* Stored records *
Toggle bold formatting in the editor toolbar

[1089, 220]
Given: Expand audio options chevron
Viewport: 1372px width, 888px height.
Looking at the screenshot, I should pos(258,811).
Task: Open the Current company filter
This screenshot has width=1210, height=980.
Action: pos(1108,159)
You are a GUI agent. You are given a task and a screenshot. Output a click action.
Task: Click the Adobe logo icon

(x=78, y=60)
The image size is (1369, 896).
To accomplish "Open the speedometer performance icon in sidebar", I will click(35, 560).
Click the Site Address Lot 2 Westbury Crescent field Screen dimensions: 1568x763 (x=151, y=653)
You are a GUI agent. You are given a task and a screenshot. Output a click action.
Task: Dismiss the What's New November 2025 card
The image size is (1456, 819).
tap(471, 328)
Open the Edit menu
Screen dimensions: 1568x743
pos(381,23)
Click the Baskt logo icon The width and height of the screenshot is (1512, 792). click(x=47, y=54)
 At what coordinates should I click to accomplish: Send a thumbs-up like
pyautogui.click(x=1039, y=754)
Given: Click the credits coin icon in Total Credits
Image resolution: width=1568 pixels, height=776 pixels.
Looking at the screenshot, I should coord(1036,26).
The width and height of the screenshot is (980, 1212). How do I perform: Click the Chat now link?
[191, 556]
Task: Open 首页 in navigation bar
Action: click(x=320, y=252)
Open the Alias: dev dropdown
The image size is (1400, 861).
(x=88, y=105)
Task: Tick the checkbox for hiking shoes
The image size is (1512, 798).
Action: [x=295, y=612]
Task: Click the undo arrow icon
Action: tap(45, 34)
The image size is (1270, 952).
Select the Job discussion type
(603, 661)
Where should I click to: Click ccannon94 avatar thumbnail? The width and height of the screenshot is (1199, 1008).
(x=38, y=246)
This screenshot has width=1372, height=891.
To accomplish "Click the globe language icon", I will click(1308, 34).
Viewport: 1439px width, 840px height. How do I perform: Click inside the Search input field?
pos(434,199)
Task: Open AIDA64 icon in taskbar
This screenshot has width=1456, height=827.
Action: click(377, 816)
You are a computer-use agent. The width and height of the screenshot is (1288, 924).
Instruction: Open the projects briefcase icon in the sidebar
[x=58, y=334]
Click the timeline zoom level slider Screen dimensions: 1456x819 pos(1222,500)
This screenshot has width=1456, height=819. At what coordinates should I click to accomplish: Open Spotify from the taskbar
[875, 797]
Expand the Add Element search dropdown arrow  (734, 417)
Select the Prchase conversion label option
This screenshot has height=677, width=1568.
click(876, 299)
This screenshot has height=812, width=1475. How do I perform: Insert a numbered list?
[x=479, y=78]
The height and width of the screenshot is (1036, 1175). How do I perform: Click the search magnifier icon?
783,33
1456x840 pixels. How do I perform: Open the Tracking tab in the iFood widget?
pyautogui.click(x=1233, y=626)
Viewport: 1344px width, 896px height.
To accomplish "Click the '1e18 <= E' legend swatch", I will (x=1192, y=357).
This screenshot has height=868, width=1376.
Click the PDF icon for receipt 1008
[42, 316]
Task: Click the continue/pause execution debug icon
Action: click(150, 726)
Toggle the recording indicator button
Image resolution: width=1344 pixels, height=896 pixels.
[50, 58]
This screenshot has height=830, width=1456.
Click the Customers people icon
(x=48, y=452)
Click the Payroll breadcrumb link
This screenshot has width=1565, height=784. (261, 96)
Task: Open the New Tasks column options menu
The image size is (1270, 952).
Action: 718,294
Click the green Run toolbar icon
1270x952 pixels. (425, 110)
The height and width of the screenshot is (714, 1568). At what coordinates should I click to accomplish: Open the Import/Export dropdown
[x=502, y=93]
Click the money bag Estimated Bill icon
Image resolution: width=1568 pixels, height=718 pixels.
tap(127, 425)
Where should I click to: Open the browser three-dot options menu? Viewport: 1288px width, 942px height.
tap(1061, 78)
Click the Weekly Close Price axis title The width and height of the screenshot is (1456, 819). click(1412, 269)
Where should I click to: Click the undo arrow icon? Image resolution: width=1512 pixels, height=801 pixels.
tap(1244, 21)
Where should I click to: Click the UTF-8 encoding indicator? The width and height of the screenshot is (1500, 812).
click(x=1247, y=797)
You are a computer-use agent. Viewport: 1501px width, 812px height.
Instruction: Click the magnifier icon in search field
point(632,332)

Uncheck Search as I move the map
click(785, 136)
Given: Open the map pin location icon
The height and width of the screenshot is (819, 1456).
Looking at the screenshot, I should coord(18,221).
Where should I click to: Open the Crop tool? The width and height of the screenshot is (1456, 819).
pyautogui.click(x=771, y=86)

* What you are asked to do *
Where a line above holds the word "computer", copy it.

* Reply *
You are a computer-use agent. The width and height of the screenshot is (1288, 924).
You are a computer-use agent. Viewport: 1501px width, 812px height.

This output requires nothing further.